╭─ Provided material

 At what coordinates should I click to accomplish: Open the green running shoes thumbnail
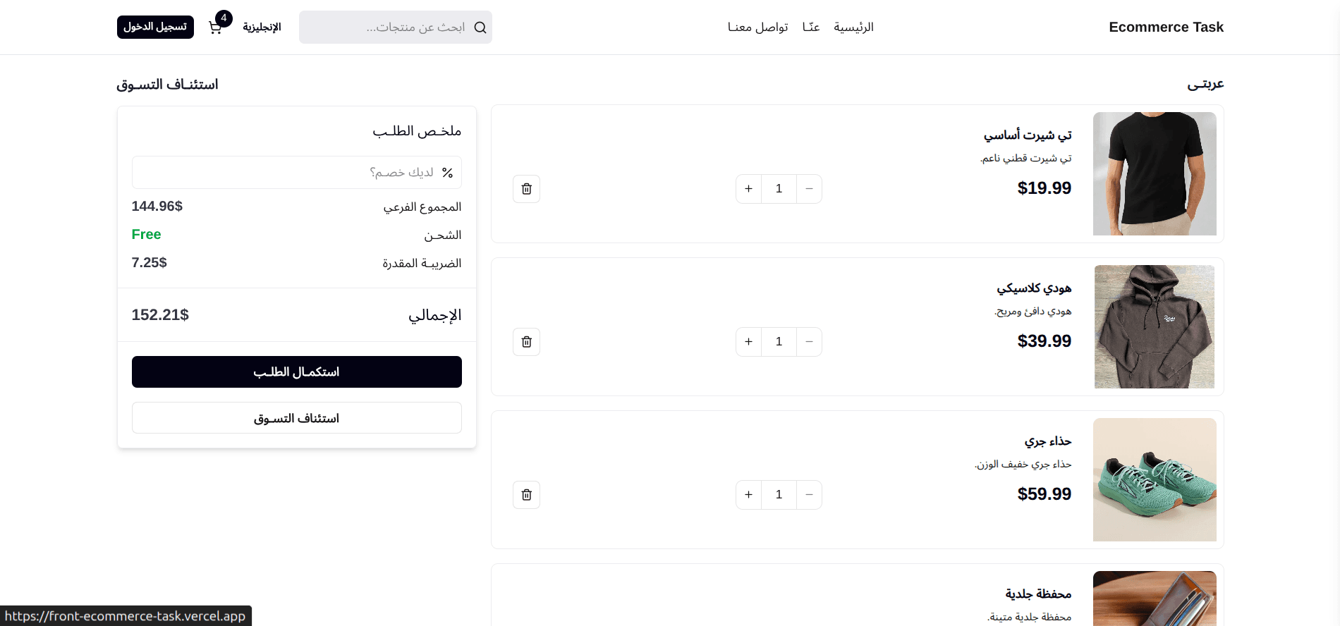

╰─
╭─ Provided material

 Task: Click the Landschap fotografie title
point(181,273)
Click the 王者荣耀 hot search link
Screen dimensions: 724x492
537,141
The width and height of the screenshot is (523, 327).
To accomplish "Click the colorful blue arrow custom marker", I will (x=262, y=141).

╰─

**What to do:** The task calls for all lines in the entries that hold "accomplish".

**Completed exercise:**
 At what coordinates should I click to accomplish: Open the green running shoes thumbnail
To accomplish "Click the colorful blue arrow custom marker", I will (x=262, y=141).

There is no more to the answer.